NMR spectroscopic characterization of death domain superfamily proteins: Structures, dynamics and interactions

Death domain superfamily proteins, consisting of death domain (DD), death effector domain (DED), caspase activation and recruitment domain (CARD), and pyrin domain (PYD) subfamilies, are predominantly involved in assembly and activation of apoptotic complexes in the tumor necrosis factor (TNF) receptor-mediated programmed cell death by promoting homotypic protein-protein interactions. Despite low sequence homology across subfamilies, these structural domains are similarly folded into a characteristic antiparallel six-helix bundle structure, and are distinguished by domain-domain interactions and surface features. Death motif superfamily domains possess no catalytic activities, and all their biological functions are exerted through stimulating specific protein-protein interactions within the subfamily and across a wide variety of biological pathways.
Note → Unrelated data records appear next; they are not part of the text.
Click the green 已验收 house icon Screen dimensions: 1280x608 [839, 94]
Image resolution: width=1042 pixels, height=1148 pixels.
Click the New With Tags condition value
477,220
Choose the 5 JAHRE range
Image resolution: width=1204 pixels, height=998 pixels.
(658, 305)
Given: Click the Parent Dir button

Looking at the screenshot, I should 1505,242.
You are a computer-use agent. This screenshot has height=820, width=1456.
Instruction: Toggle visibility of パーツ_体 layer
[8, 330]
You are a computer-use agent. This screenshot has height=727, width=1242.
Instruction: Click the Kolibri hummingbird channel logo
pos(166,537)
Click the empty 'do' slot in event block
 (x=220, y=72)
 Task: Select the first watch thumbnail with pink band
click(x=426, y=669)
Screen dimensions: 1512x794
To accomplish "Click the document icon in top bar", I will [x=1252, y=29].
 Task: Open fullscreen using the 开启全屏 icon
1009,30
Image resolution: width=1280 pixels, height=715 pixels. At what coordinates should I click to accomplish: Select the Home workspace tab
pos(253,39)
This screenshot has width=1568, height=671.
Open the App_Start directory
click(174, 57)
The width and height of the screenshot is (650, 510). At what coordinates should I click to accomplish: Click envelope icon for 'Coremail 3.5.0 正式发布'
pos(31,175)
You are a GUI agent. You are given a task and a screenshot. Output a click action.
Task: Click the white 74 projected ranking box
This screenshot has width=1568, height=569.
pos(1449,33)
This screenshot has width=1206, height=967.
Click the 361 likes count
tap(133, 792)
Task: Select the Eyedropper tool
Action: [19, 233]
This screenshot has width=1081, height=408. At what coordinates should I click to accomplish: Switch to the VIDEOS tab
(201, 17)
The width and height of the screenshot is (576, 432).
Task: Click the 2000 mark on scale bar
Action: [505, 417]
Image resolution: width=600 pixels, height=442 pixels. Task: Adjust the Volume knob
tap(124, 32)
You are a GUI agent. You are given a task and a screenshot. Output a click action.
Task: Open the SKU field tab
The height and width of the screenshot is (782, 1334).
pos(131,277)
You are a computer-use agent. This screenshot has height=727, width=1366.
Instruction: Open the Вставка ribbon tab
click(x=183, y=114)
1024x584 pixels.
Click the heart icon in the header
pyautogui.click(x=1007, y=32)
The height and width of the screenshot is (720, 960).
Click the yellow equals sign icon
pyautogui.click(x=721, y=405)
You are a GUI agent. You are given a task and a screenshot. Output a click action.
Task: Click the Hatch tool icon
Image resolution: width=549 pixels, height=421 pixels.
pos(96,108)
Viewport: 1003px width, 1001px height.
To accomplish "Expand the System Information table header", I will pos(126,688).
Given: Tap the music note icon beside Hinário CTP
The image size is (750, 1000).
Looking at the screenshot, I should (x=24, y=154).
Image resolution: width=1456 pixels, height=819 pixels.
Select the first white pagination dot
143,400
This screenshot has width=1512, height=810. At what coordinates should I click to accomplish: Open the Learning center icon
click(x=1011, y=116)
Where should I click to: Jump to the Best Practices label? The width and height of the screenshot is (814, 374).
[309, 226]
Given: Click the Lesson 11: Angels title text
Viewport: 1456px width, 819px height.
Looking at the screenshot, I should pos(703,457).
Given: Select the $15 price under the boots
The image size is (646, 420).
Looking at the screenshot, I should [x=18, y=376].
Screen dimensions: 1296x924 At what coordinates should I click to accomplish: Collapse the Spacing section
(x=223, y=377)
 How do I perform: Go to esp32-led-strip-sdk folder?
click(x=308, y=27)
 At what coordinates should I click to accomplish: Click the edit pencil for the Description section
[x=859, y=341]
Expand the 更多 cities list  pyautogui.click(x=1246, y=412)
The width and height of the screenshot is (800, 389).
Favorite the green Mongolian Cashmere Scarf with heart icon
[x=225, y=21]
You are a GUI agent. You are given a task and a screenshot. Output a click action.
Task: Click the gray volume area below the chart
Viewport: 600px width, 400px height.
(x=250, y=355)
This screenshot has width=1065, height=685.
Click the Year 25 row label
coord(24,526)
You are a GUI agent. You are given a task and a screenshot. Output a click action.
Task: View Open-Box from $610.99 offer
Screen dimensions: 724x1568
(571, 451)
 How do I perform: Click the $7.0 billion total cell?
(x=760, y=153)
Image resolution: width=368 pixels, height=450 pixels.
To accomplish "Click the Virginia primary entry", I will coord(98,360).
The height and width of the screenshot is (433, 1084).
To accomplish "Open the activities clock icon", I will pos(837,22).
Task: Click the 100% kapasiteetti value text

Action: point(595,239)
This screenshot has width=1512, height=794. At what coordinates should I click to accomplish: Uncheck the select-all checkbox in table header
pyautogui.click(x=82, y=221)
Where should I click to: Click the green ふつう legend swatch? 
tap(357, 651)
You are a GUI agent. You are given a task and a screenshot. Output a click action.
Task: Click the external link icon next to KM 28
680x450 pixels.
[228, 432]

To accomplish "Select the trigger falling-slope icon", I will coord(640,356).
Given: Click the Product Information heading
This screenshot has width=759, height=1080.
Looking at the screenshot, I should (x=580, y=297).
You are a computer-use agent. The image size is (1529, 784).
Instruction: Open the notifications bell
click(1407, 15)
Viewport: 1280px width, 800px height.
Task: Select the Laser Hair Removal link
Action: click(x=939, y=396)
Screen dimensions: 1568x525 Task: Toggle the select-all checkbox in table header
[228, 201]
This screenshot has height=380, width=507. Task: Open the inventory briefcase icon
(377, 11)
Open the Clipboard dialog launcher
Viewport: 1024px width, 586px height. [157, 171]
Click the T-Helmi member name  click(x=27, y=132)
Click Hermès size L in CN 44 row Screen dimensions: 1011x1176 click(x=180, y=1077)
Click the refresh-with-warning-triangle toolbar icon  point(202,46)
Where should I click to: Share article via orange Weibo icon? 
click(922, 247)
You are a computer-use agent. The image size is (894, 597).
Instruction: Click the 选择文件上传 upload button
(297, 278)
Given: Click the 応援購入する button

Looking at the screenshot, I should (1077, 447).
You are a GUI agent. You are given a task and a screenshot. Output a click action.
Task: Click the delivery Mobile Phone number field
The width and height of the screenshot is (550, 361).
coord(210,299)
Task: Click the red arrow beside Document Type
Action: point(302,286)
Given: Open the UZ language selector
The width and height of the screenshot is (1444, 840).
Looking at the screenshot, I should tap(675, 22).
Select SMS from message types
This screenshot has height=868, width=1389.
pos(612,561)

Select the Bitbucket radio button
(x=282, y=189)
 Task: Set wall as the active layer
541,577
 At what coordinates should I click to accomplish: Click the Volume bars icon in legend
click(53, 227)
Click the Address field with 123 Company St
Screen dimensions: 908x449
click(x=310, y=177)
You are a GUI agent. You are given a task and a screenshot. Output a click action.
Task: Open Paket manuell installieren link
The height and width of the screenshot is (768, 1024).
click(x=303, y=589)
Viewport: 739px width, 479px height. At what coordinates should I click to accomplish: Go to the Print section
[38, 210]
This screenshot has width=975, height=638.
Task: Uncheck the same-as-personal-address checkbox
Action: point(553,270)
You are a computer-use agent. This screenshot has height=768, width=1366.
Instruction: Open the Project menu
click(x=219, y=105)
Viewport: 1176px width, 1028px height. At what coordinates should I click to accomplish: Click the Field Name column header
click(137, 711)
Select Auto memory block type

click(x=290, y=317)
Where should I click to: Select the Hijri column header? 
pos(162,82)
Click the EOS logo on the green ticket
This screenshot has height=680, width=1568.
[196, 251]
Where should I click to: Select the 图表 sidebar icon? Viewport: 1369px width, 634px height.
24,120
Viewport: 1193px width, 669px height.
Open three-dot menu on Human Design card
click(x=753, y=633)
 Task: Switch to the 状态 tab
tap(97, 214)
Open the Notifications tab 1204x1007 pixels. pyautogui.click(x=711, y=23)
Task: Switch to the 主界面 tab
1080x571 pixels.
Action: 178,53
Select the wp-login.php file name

Structures of member proteins in all four subfamilies have been delineated by NMR spectroscopy and/or X-ray crystallography. Additionally, biologically and functionally relevant protein dynamics and protein-protein interactions using novel NMR techniques have been the focus of most recent studies. In this chapter, we will review recent advances in the NMR characterization of death domain superfamily proteins in the context of structures, dynamics, and interactions, and the implications for these studies in understanding the cellular processes of apoptosis, inflammation, proliferation, and glucose metabolism.